→ SEGMEN TEKS:
........

Cibinong, SuaraBotim.Com – Badan Pengelolaan Pendapatan Daerah (Bappenda) Kabupaten Bogor terus mengoptimalkan potensi pendapatan daerah, salah satunya melalui sektor penyewaan vila.
Upaya tersebur dilakukan menyusul lesunya bisnis perhotelan di wilayah Kabupaten Bogor belakangan ini.
Kepala Bappenda Kabupaten Bogor, Andri Hadian mengungkapkan, bahwa saat ini pihaknya sedang berkoordinasi dengan pemerintah kecamatan untuk mendata bangunan vila yang belum memiliki izin resmi.
Langkah tersebut diambil agar ke depan Pemerintah Kabupaten Bogor dapat memaksimalkan penerimaan pajak dari sektor penyewaan vila.
“Banyak vila yang belum berizin. Kita sedang koordinasi dengan pihak kecamatan untuk melakukan pendataan, karena ada juga vila yang dimiliki oleh pribadi,” ujar Andri kepada SuaraBotim.Com, Kamis (10/4/25).
Menurut informasi dari Perhimpunan Hotel dan Restoran Indonesia (PHRI) Kabupaten Bogor, tingkat okupansi hotel selama libur cuti bersama Idulfitri 1446 H hanya mencapai 65 persen, jauh menurun dibandingkan tahun lalu yang mencapai 90 persen.
Penurunan tersebut salah satunya dipengaruhi oleh Instruksi Presiden (Inpres) RI Nomor 1 Tahun 2025 tentang Efisiensi Belanja dalam Pelaksanaan APBN dan APBD Tahun Anggaran 2025.
“Ya, ada pengaruh dari Inpres itu. Tapi memang ini masih dihitung. Dari laporan PHRI, selama libur kemarin ada penurunan tingkat hunian hotel,” jelasnya.
Meski demikian, Andri optimistis pelemahan sektor perhotelan tidak akan berdampak signifikan terhadap realisasi pendapatan pajak daerah. Pasalnya, dari target pajak Kabupaten Bogor tahun 2025 yang mencapai Rp3,817 triliun, kontribusi sektor perhotelan hanya sekitar Rp156 miliar.

........

→ PERINTAH KERJA A: Menurut berita tentang pajak penyewaan vila di Kabupaten Bogor, berapa tingkat okupansi hotel selama libur cuti bersama Idulfitri 1446 H?
→ PERINTAH KERJA B: Ketik ulang bagian berita tentang pajak penyewaan vila di Kabupaten Bogor tanpa perubahan apa pun, mulai dari "Menurut informasi dari" dan berlanjut hingga "Tahun Anggaran 2025.".
→ PERINTAH KERJA C: Lanjutkan berita tentang pajak penyewaan vila di Kabupaten Bogor, dimulai setelah kalimat terakhir yang tercantum.

→ INFORMASI:
........

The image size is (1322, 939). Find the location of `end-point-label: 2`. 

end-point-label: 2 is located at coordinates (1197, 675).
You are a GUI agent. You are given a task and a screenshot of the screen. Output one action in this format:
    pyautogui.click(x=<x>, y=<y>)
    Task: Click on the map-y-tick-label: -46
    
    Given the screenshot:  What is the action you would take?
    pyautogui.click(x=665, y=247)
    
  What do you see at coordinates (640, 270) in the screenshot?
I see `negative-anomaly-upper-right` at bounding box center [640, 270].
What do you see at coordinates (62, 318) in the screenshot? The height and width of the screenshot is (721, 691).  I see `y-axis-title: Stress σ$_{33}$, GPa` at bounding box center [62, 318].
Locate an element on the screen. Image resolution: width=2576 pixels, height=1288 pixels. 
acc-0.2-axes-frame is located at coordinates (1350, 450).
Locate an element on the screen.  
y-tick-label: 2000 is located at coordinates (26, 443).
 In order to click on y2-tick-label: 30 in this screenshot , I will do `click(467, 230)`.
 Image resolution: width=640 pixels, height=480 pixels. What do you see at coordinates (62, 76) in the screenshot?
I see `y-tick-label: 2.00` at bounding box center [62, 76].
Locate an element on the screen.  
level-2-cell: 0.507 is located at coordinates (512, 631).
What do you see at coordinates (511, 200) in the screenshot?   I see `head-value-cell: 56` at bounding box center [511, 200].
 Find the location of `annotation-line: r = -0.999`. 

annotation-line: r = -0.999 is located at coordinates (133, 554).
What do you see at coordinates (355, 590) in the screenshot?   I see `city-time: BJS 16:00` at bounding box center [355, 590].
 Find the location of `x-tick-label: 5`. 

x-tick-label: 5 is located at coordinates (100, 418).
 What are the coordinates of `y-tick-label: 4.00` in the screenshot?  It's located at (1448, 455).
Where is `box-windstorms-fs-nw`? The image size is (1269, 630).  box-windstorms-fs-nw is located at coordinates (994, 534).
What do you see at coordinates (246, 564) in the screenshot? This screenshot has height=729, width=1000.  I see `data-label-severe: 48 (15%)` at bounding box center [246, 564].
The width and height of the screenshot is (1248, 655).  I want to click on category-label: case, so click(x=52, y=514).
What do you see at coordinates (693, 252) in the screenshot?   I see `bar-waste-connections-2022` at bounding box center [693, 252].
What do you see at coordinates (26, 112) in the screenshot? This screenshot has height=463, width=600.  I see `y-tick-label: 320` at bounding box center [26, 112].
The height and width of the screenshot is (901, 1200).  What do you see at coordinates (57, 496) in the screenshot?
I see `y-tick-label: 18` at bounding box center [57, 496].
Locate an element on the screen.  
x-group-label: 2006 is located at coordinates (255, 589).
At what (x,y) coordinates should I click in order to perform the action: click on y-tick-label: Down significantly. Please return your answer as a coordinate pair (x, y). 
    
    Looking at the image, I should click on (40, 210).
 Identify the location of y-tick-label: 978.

........

→ AREA JAWABAN A: Tingkat okupansi hotel hanya mencapai 65 persen.

→ AREA JAWABAN B:
Menurut informasi dari Perhimpunan Hotel dan Restoran Indonesia (PHRI) Kabupaten Bogor, tingkat okupansi hotel selama libur cuti bersama Idulfitri 1446 H hanya mencapai 65 persen, jauh menurun dibandingkan tahun lalu yang mencapai 90 persen.
Penurunan tersebut salah satunya dipengaruhi oleh Instruksi Presiden (Inpres) RI Nomor 1 Tahun 2025 tentang Efisiensi Belanja dalam Pelaksanaan APBN dan APBD Tahun Anggaran 2025.

→ AREA JAWABAN C:
Bahkan, hingga awal April 2025, realisasi pajak daerah Kabupaten Bogor telah mencapai 25 persen dari target, dengan pencapaian triwulan pertama sebesar 106 persen.
“Tahun ini target pajak kita meningkat menjadi Rp3,8 triliun dari sebelumnya Rp2,7 triliun. Jadi ada kenaikan hampir Rp1 triliun,” pungkasnya.
Sebelumnya, Sekretaris PHRI Boboy Ruswanto mengatakan, angka tersebut turun sekitar 10-20 persen jika dibandingkan dengan periode uang sama pada lebaran tahun 2024 lalu.
“Dibandingkan tahun lalu, penurunan 10 hingga 20 persen, okupansi rata-rata hanya sekitar 65 hingga 70 persen,” ujar Boboy Ruswanto, Rabu (9/4/25).
Lebih lanjut, kata Boboy, turunnya tingkat keterisian kamar disebabkan dari beberapa faktor yang salahsatunya adalah kondisi ekonomi nasional yang kurang stabil sehingga berdampak langsung pada daya beli masyarakat.
“Penurunan spending power, mungkin dipengaruhi faktor ekonomi ya, jadi daya beli masyarakat menurun,” tutupnya.